Muitas e notáveis coincidências. Uma das mais evidentes consiste no relato muito vivo de uma série de reuniões do War Cabinet, composto pelo primeiro-ministro Winston Churchill, pelo ex-primeiro-ministro Neville Chamberlain, pelo titular da pasta dos Negócios Estrangeiros (Foreign Secretary) Lord Halifax e pelos líderes do Labour e dos Liberals.

Essas dramáticas reuniões decorreram entre 26 e 28 de Maio de 1940. Durante esses três dias, Lord Halifax tenta convencer o seu primeiro-ministro a negociar um acordo com Hitler que livrasse o Reino Unido de entrar na guerra, em sintonia com os “aliados” dos alemães, Itália e União Soviética. Prescindindo assim da defesa dos países ocupados e dos princípios que defendiam contra as aspirações da Alemanha nazi. Para além dos seus contactos directos com Goering, Halifax tinha recebido através dos canais diplomáticos uma proposta de mediação italiana para iniciar essas negociações, secundada pelo próprio primeiro-ministro da França ocupada e em desespero.

Para além de Halifax, Neville Chamberlain apoiava igualmente a negociação com os alemães. Sabia-se até que o Rei George VI também preferia essa via à entrada em guerra e grande parte da população, a pouco mais de 20 anos do fim da Primeira Guerra, não desejava outra mortandade, naturalmente. Parte dos media e da alta finança e o próprio embaixador dos Estados Unidos em Londres, Joseph Kennedy (!), idem.

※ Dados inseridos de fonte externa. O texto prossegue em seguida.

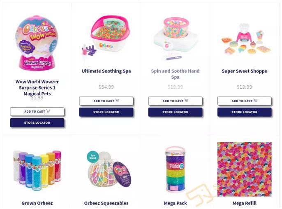Open Store Locator for Ultimate Soothing Spa
The image size is (282, 209).
coord(106,112)
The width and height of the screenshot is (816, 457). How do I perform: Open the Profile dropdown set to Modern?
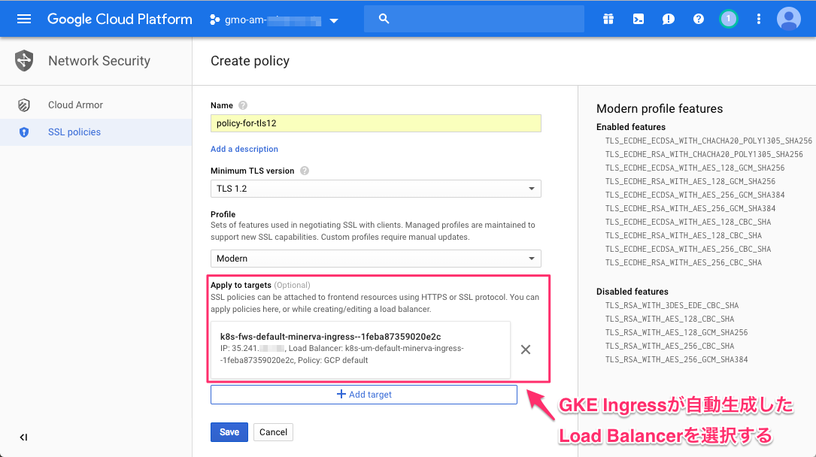(375, 259)
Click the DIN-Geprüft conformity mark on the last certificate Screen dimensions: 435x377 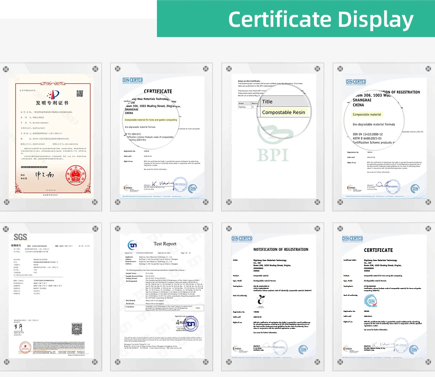tap(370, 301)
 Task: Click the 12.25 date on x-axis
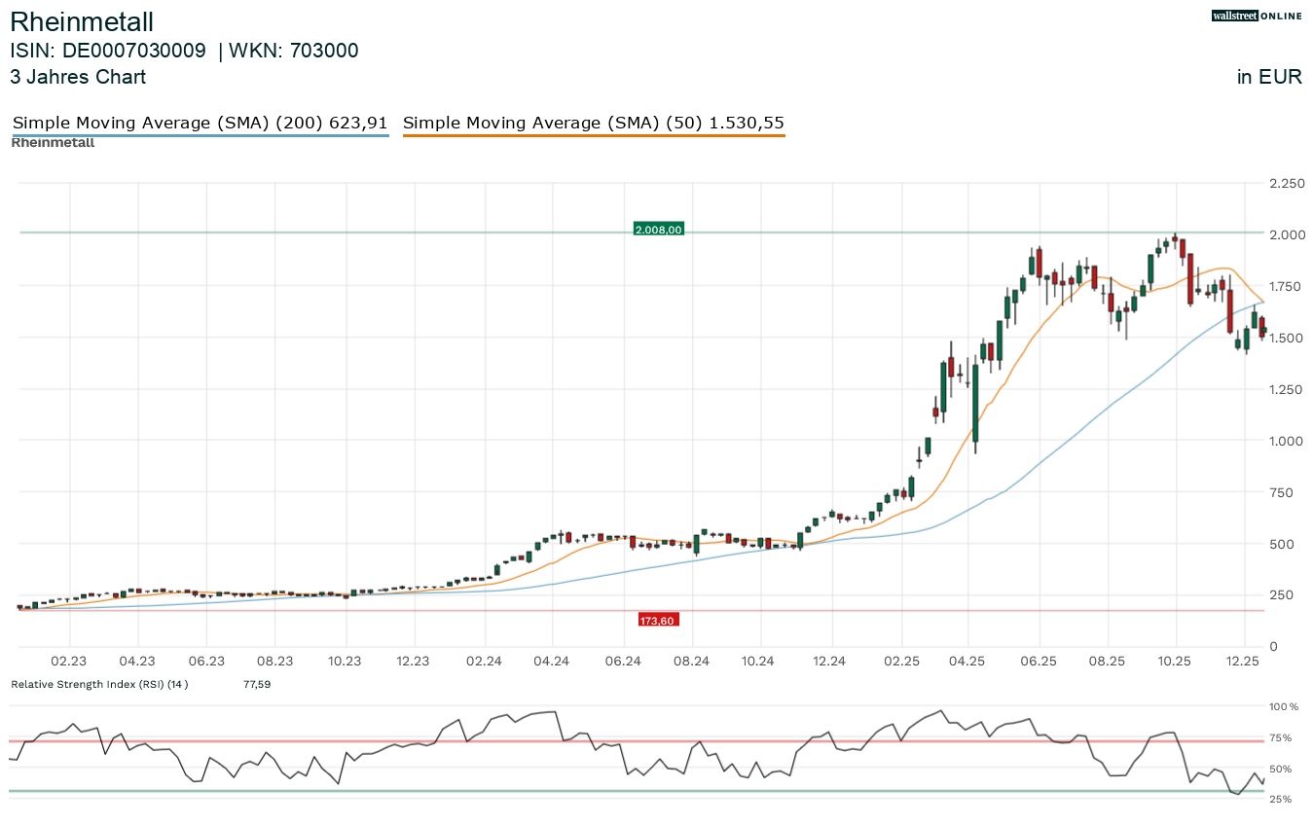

Apenas Winston Churchill se manifestava ferozmente contra as negociações, por entender que aceitar caminhar esse caminho seria o primeiro passo para o fim do Reino Unido e o início do sinistro mundo nazi. Sem força, ao lado da posição do primeiro-ministro, estavam apenas os líderes dos partidos da oposição. Naquele ambiente fechado do War Cabinet, Churchill não conseguiu convencer os seus opositores com os seus argumentos e, após um adiamento e antes da reunião seguinte, convoca de surpresa o seu Conselho de Ministros, onde faz um discurso emotivo que arrebatou os seus colegas e demoliu definitivamente as pretensões de um silenciado Halifax. Um “golpe” ousado, mas que teve êxito.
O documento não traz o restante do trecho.